Старики бросились меня обнимать на радостях. Однако Мари возвращается одна — это дурной знак. Вот она! Пришла! Щеки горят, вся как огонь, глаза сверкают! Одежда грязная, растрепанная. Скорей в душ! Сначала вымыться, переодеться, поесть как следует, а за едой можно уже и поговорить.

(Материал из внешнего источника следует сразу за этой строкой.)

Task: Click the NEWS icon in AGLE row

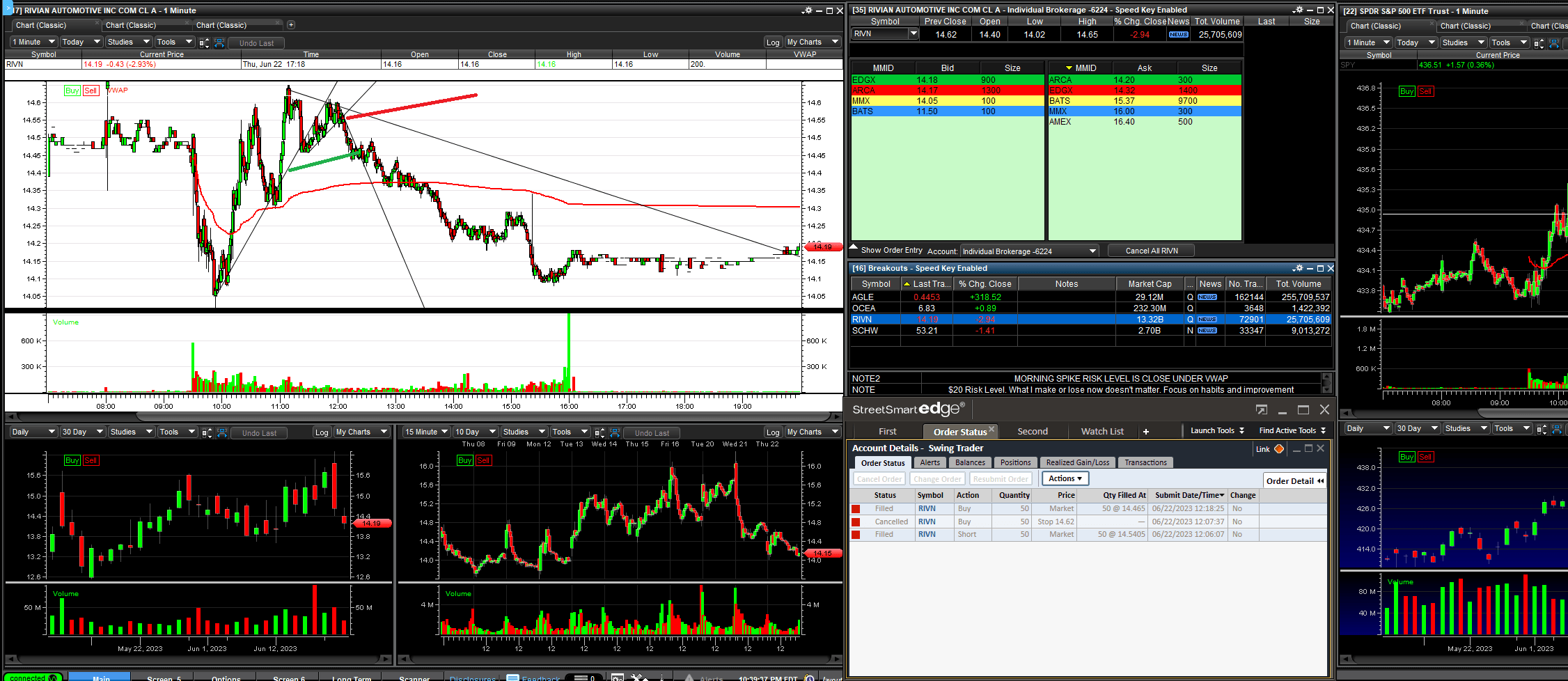Action: tap(1207, 297)
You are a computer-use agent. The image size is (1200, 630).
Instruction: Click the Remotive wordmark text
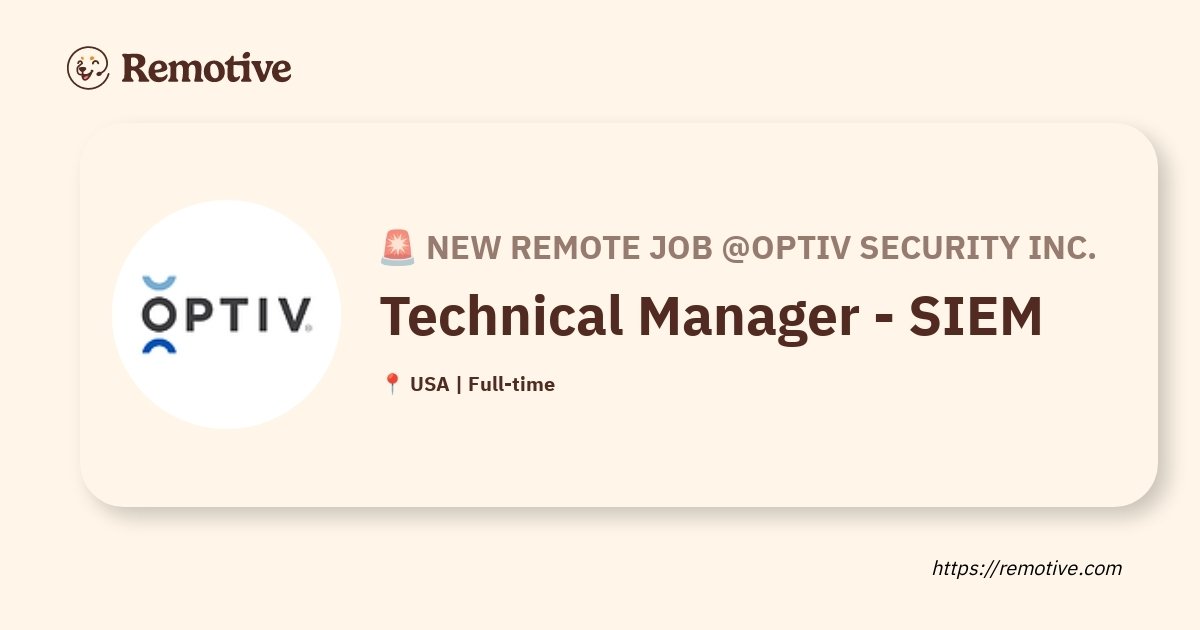[x=206, y=68]

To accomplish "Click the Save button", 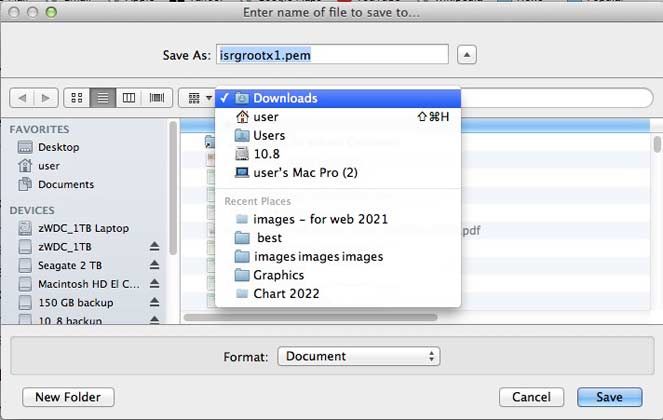I will click(x=609, y=397).
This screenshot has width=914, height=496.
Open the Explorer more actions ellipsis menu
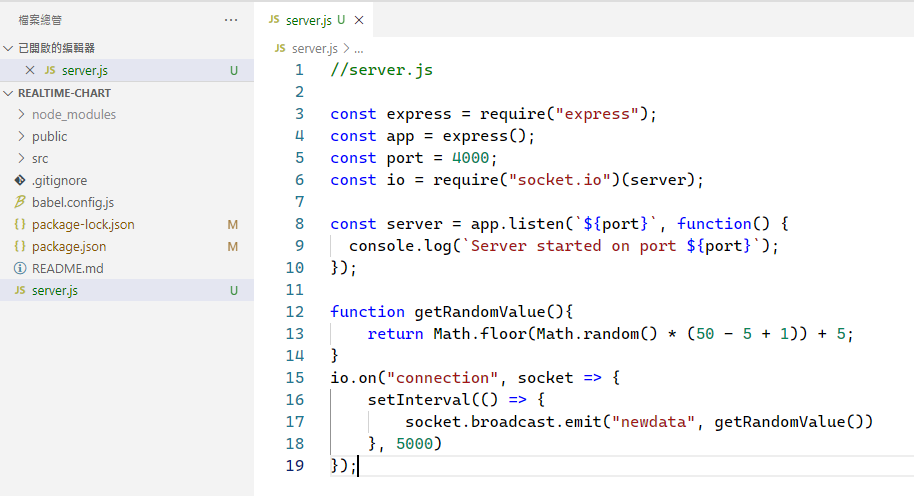(x=231, y=20)
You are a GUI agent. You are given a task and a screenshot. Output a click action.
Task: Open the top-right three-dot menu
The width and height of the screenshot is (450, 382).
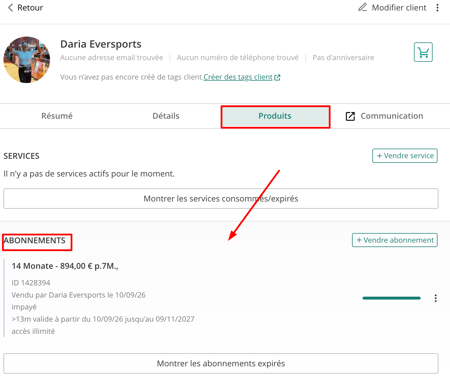(437, 8)
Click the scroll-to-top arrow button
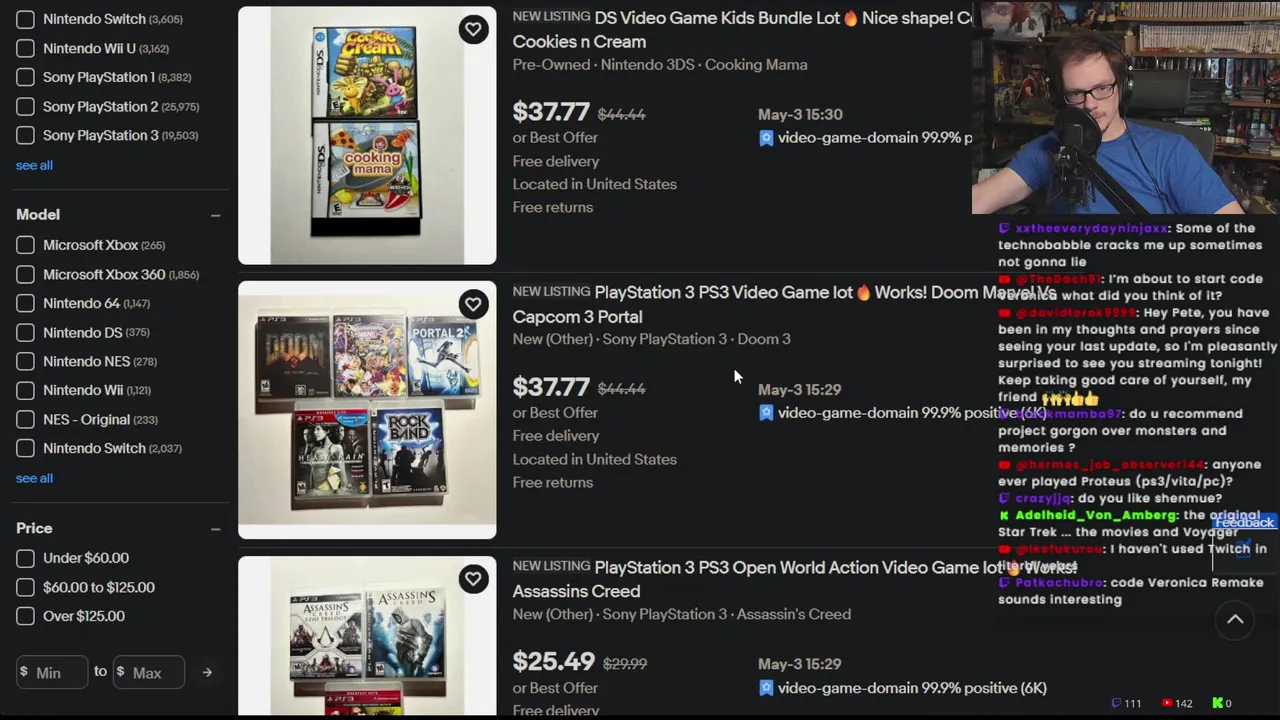1280x720 pixels. click(x=1235, y=620)
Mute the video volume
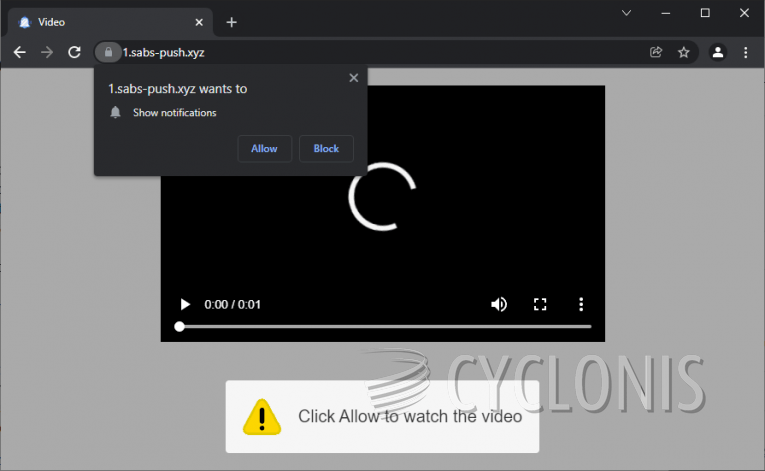Viewport: 765px width, 471px height. [x=499, y=304]
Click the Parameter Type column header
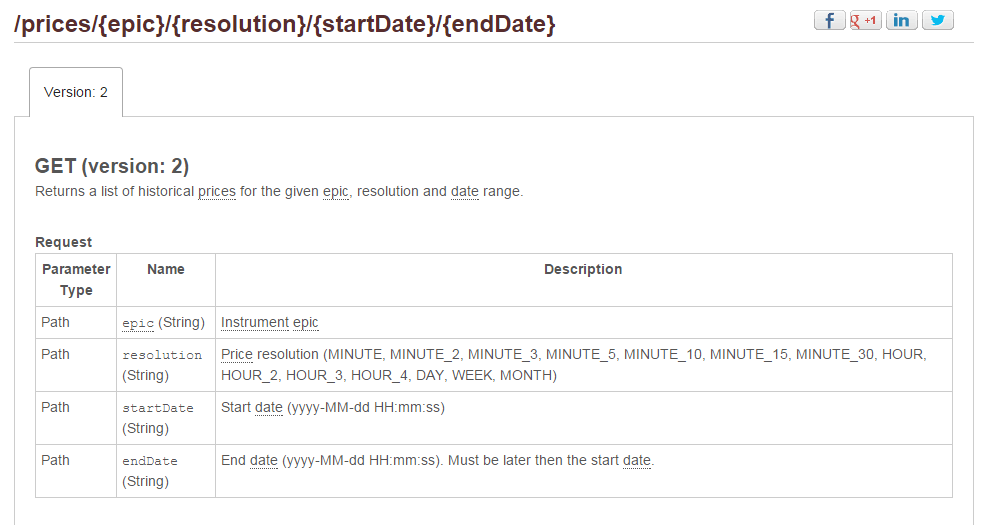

«Идем мы по Аллее Свободы и вдруг натыкаемся на одного партизана, а он раньше работал со мной вместе в „Содыбе“[20]. Он меня увидел и кричит: „Попалась, коммунистка, теперь держись! А это кто с тобой? Отец? Пусть и он идет с нами!“ Отвел нас в полицию, там нас разлучили. Отец успел крикнуть: „Кто первый окажется дома, пусть постарается освободить другого!“ И его увели. Меня отвели в тюрьму, заперли в большую камеру вместе с другими женщинами. Мне особенно запомнилась одна пожилая дама, коммунистка. От нее таким веяло спокойствием, надежностью, уверенностью, что другие успокаивались рядом с ней. На полу постелили солому. Кормили супом на обед, утром кофе с хлебом приносили. Мне кусок в горло не лез, я все о вас думала, как вы там, как вы за меня переживаете. Через два дня пришел чиновник с проверкой, я ему говорю: „Послушайте, я немка, меня по ошибке арестовали. Выпустите меня немедленно!“ Позвали немецкого инспектора, я ему по-немецки, фразу за фразой, на одном дыхании. Он убедился и обещал меня выпустить наутро. Утром они меня еще раз спросили, точно ли немка, и отпустили».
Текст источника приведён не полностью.